*GIVEN TEXT:*
——————
When a command is generated in step S105 or step S106, in step S107 the flight control device 1 inputs the generated command to the equipment group 30 and drives the equipment group 30.

The processing of steps S101 to S107 is repeated until aircraft D stops flying.

The flight support system 5 according to the embodiment of the present disclosure generates commands to be input to the equipment group 30 based on the operation information input by the operator C, taking into account the amount of movement of the hull H, even when the operator C is on the hull H that is moving relative to the ground. This allows the operator C to operate the aircraft D in the same way as if he were on the ground, without being aware that the operator C is moving relative to the ground.

Second Embodiment
A flight support system 5a according to a second embodiment will be described with reference to Fig. 5. The flight support system 5a according to the second embodiment differs from the flight support system 5 according to the first embodiment with reference to Fig. 1 in that an aircraft D takes off and lands from a floating body F1 different from the hull H on which an operator C is located, and that an obstacle that may hinder the flight of the aircraft D is installed on the floating body F2.

In the second embodiment, the coordinates of the position acquired on the ground are called ground coordinates AG. The coordinates based on a predetermined position of the hull H where the operator C is located are called hull coordinates AH. The coordinates based on a predetermined position of the floating body F1 from which the aircraft D takes off and lands are called first floating body coordinates AF1. The coordinates based on a predetermined position of the floating body F2 on which the obstacle is placed are called second floating body coordinates AF2.

In the first embodiment, when operator C is located on a floating body such as hull H, the operation information input by operator C is regarded as operation information in hull coordinates AH, so that the operator can operate aircraft D without considering the movement of hull H.

On the other hand, in the second embodiment, a case will be described in which aircraft D focuses on a floating body other than the hull H on which operator C is located. The floating body other than the hull H on which operator C is located is the floating body F1 on which aircraft D takes off and lands, or the floating body F2 on which an obstacle is installed.

When taking off or landing, or approaching an obstacle, operator C operates aircraft D while keeping a close eye on its relative position to the float F1 that is the subject of takeoff and landing, or the float F2 on which the obstacle is located. The closer aircraft D is to the takeoff and landing point or obstacle, the slower it can be moved at in order to minimize damage to the fuselage of aircraft D and the takeoff and landing point or obstacle, so operator C operates aircraft D while keeping a close eye on its relative position to the float F1 or F2.

The flight control device 1a according to the second embodiment assumes that the gaze target will change during flight and reduces the burden on the operator by appropriately changing the coordinate system depending on the situation. The flight control device 1a regards the operation information input from the operation device 2 as operation information input in coordinates based on the gaze target, and drives the aircraft D.

A flight support system 5a according to the second embodiment will be described with reference to FIG. 6. The flight support system 5a according to the second embodiment differs from the flight support system 5 according to the first embodiment described with reference to FIG. 3 in the conversion unit 12a and the generation unit 13a.
——————
*SHORT PROBLEM 1:*
Retype the flight support passage from "When a command" up to and including "equipment group 30.".
*SHORT PROBLEM 2:*
Decide whether each statement agrees with the flight support passage. Answer yes or no, and quote the words from the passage that settle it.
(a) Steps S101 to S107 repeat until aircraft D lands on the hull H.
(b) In the second embodiment, aircraft D takes off and lands from a floating body other than the hull H where operator C is located.
(c) The flight control device 1a keeps one fixed coordinate system for the whole flight.
*SHORT PROBLEM 3:*
List every named set of coordinates that the flight support passage defines for the second embodiment.

*DATA:*
——————
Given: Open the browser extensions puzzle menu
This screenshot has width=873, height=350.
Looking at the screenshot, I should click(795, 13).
——————
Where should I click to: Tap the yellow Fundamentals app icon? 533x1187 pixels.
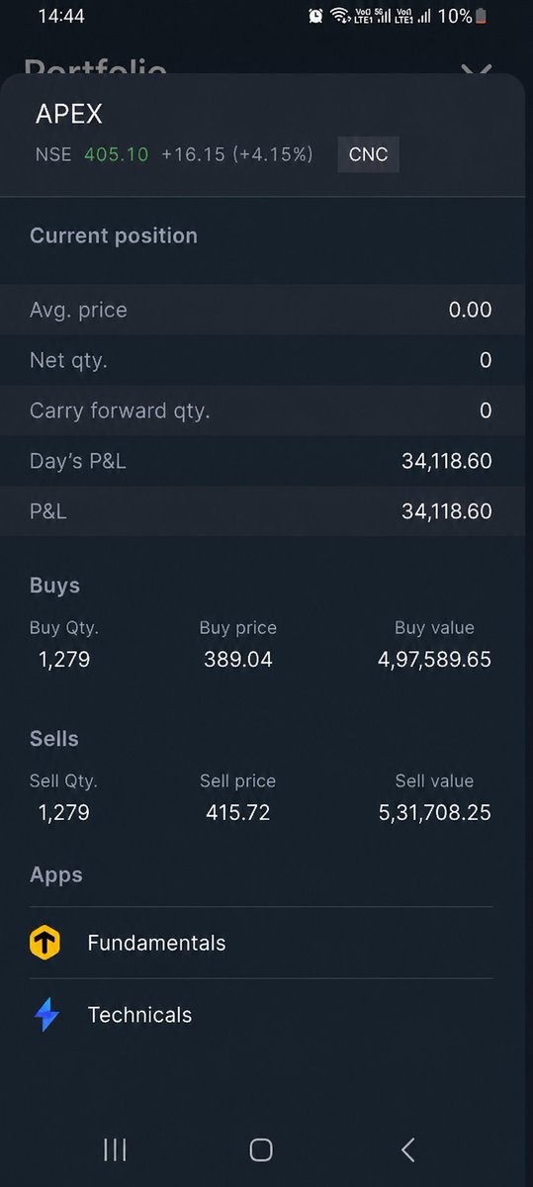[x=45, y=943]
——————
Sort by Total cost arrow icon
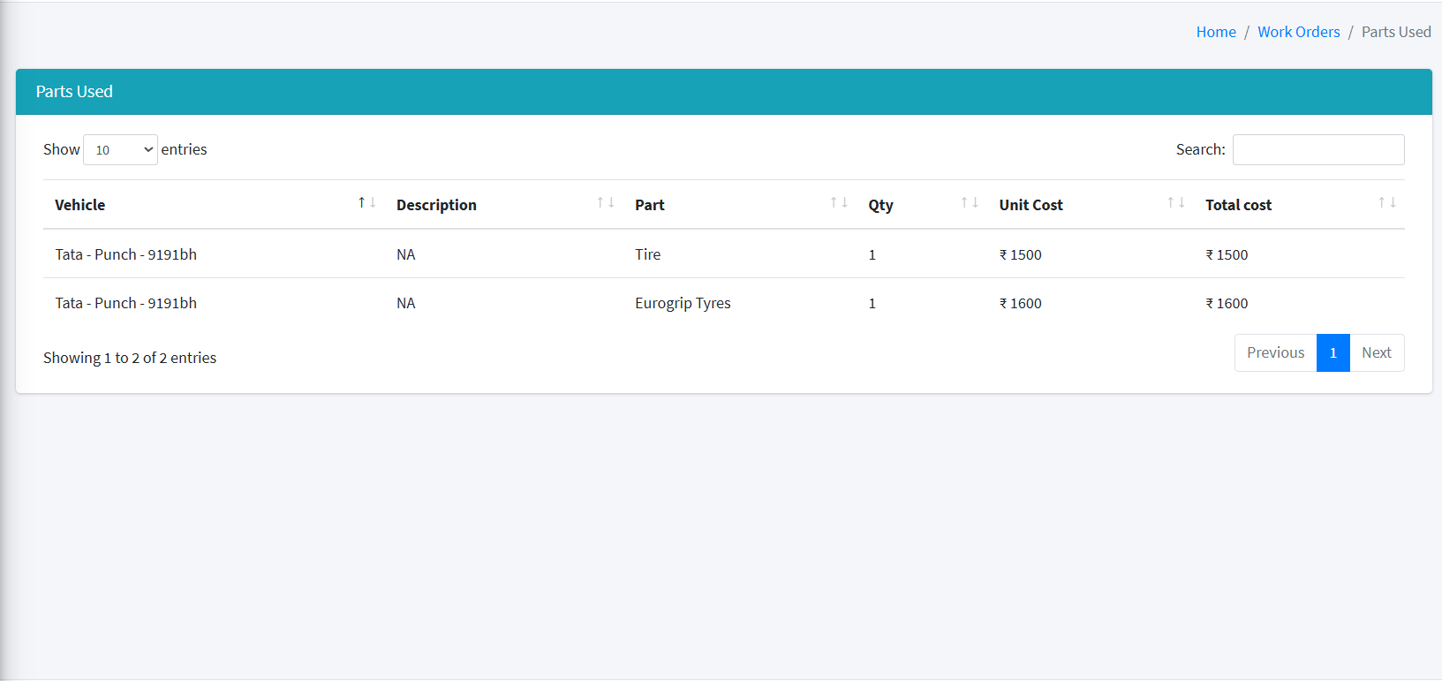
——————
*CORRECT RESULT 1:*
When a command is generated in step S105 or step S106, in step S107 the flight control device 1 inputs the generated command to the equipment group 30 and drives the equipment group 30.

*CORRECT RESULT 2:*
(a) No: "The processing of steps S101 to S107 is repeated until aircraft D stops flying."
(b) Yes: "an aircraft D takes off and lands from a floating body F1 different from the hull H on which an operator C is located"
(c) No: "reduces the burden on the operator by appropriately changing the coordinate system depending on the situation"

*CORRECT RESULT 3:*
ground coordinates AG
hull coordinates AH
first floating body coordinates AF1
second floating body coordinates AF2